**Source extract:**

Further information concerning our business, including additional factors that
could materially affect our financial results, is included herein and in our
other filings with the SEC.
Plan
of Operation
Our
business plan is to proceed with the exploration of the Crow Hill mineral claim
to determine whether there are commercially exploitable reserves of gold or
other metals. We intend to proceed with the initial exploration
program as recommended by our consulting geologist. The recommended geological
program will cost a total of approximately $24,580. We had $21,430 in working
capital as of December 31, 2008.
Phase I
will consist of a review of the geologic literature pertinent to the Crow Hill
property, as well as on site surface reconnaissance, mapping, sampling, and
geochemical analyses. This phase of the program will cost
approximately $11,290. We currently anticipate commencing this phase
of exploration in the Summer of 2009.
Phase II
will entail on-site trenching, mapping and sampling, followed by geochemical
analyses of the samples taken and compilation of the data. The Phase
II program will cost approximately $13,290. We anticipate commencing
this phase in the late Summer or early Fall of 2009.
We have
not retained a geologist to conduct any of the anticipated exploration
work.

**Work instructions:**
[A] Translate this sentence from the exploration plan excerpt into Spanish: "The Phase II program will cost approximately $13,290."
[B] Return everything in the exploration plan excerpt from "Further information concerning" down to "with the SEC.", copied without any changes.

**Data lines:**
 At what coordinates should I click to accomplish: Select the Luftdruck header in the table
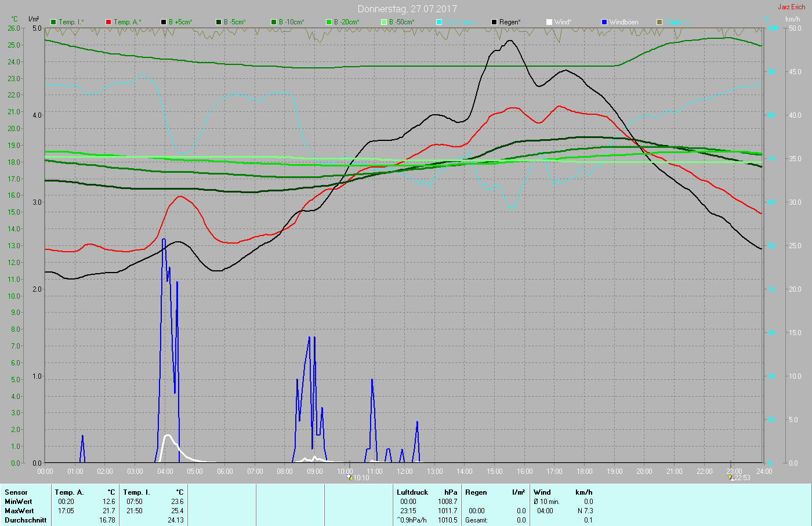(412, 492)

**Answers to the tasks:**
[A] El programa de la Fase II costará aproximadamente 13.290 dólares.

[B]
Further information concerning our business, including additional factors that
could materially affect our financial results, is included herein and in our
other filings with the SEC.